## Extrait:
+++
Aux Etats-Unis, le Connecticut et l’Illinois ont diligenté des enquêtes sur ce vol massif de données et le Congrès américain a demandé à VTech holdings des précisions, les élus veulent savoir quelles sont les informations collectées par le constructeur mais aussi et surtout la politique de sécurité mise en place pour protéger des données. Le sénateur démocrate du Massachusetts Edward Markey et le représentant républicain du Texas Joe Barton membres d’un groupe de travail sur la protection de la vie privée demandent dans un courrier adressé à VTech, quelles sont les données qu’ils collectent sur les enfants âgés de 12 ans au plus, comment ils les utilisent et s’ils partagent ou vendent ces informations. Dans ce courrier, les deux parlementaires font également référence à un texte de loi fédérale américaine, le Children’s Online Privacy Act (COPPA) adopté en 1998 et dont le paragraphe 312.5 pose l’exigence d’un accord parental préalable avant la collecte de données d’enfants sur internet.
La tendance des objets connectés pousse les constructeurs désireux de dépoussiérer le secteur du jouet à développer ces appareils toujours plus connectés. Mais cette stratégie est à double tranchant puisque la réputation et l’image de l’entreprise peuvent sérieusement être entachées par ce type de scandale.
Après ce premier incident du genre lié à des jouets à l’usage d’enfants, la méfiance vis-à-vis de ces espions déguisés est de plus en plus grande.
+++
## Données sources:
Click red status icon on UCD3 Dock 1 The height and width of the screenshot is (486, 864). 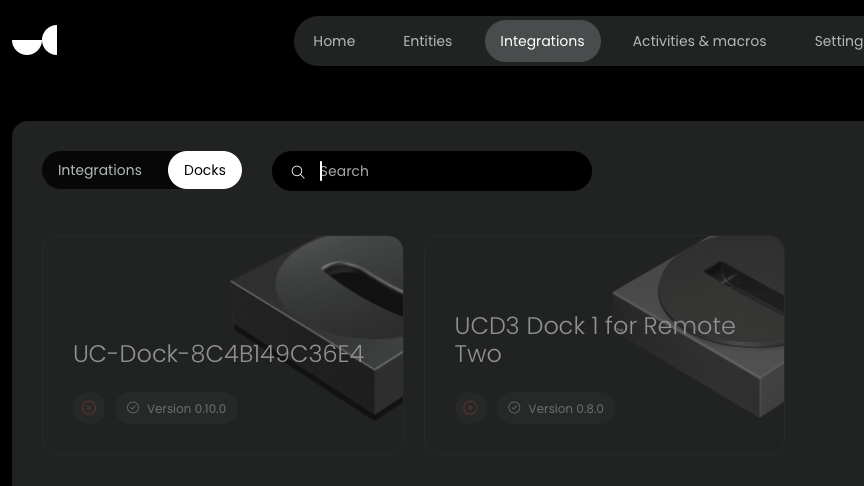click(x=471, y=408)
+++
## Exercices à réaliser:
1. Recopiez le passage de l'extrait qui s'ouvre sur les mots « La tendance des » et se termine par « en plus grande. », en remplaçant « scandale » par « piratage ».
2. D'après l'extrait, les affirmations suivantes sont-elles exactes ? Répondez par oui ou par non, en citant les mots du texte qui permettent de trancher.
(a) Le Children's Online Privacy Act a été adopté en 1998.
(b) Joe Barton est sénateur démocrate du Massachusetts.
(c) Le Connecticut et la Californie ont ouvert des enquêtes sur ce vol de données.
Ces données forment un ensemble indépendant de l'extrait.

## Réponses:
1.
La tendance des objets connectés pousse les constructeurs désireux de dépoussiérer le secteur du jouet à développer ces appareils toujours plus connectés. Mais cette stratégie est à double tranchant puisque la réputation et l’image de l’entreprise peuvent sérieusement être entachées par ce type de piratage.
Après ce premier incident du genre lié à des jouets à l’usage d’enfants, la méfiance vis-à-vis de ces espions déguisés est de plus en plus grande.

2.
(a) Oui : « adopté en 1998 ».
(b) Non : « le représentant républicain du Texas Joe Barton ».
(c) Non : « le Connecticut et l’Illinois ont diligenté des enquêtes ».